▸ 作業指示
**a)** NACSに関する文章によれば、テスラが充電コネクターの仕様を発表したのはいつか。
**b)** NACSに関する文章を、最後の文の後から書き継げ。

▸ 読解文
米国自動車技術者協会は、年内にNACS認証を完了するという計画を実行に移し、NACS規格の準備が整いました。そしてこの新規格は、多くの充電問題を一挙に解決することを約束します。
規格の公開は去年11月
テスラは2022年11月に充電コネクターの仕様を発表しました。テスラはこれを「北米充電規格」(NACS)と呼びましたが、テスラだけがこの規格を採用していることを考えると、当時はいささか無茶な名称でした。
しかし、テスラはアメリカのEV市場の大半を占めているため、アメリカのほとんどの車とほとんどのDC(直流)充電ステーションはすでにテスラのコネクターを使っており、いずれにせよ事実上の標準とみなすべきだというのがテスラの主張でした。
数カ月間、これを真に受ける人は多くありませんでした。しかし、フォードは次期車両にNACSプラグを採用すると発表し、業界を震撼させました。その直後、GMも同じ動きを見せ、今では基本的にすべてのメーカーが採用しています。

▸ 表示情報
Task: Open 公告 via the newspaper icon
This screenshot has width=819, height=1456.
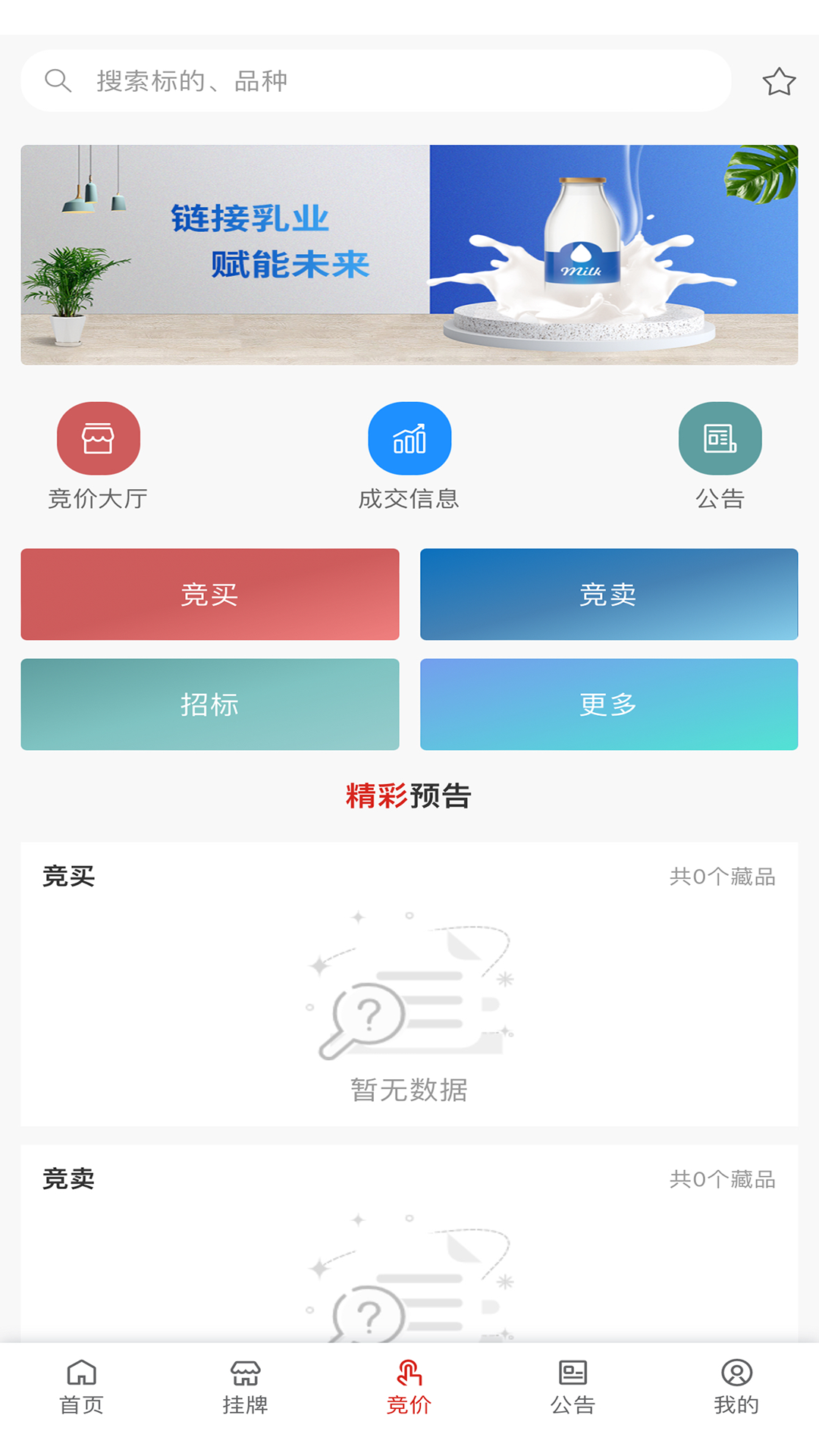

▸ 回答一覧
**a)** 2022年11月。

**b)**
これにより、業界標準を策定する専門技術者団体である米国自動車技術者協会が、テスラの手に負えない本物の独立した標準を策定するという旗を掲げるようになりました。これは重要な動きです。というのも、多くの政府や企業が、現時点では誰もが使うことを計画していると思われる規格を一企業がコントロールすることに、当然ながら問題を感じていたからです。
NACSがEV充電の問題を一度に解決する方法
米国自動車技術者協会(SAE)のNACSタスクフォース委員長を務めるデラウェア大学のロドニー・マギー博士に、もう一度話を聞きました。彼は、新しい規格は12月19日火曜日に発表されると話してくれました。NACSは、EV充電に関する多くの問題を同時に解決するものです。
特に、営利企業にとって充電設備がより安価になり、企業(大規模な集合住宅を含む)にとってより安価で容易な充電が可能になること、商用車と自家用車の充電がより相互運用可能になること、そして電気自動車の路上充電の新たな可能性が開けることなどが考えられます。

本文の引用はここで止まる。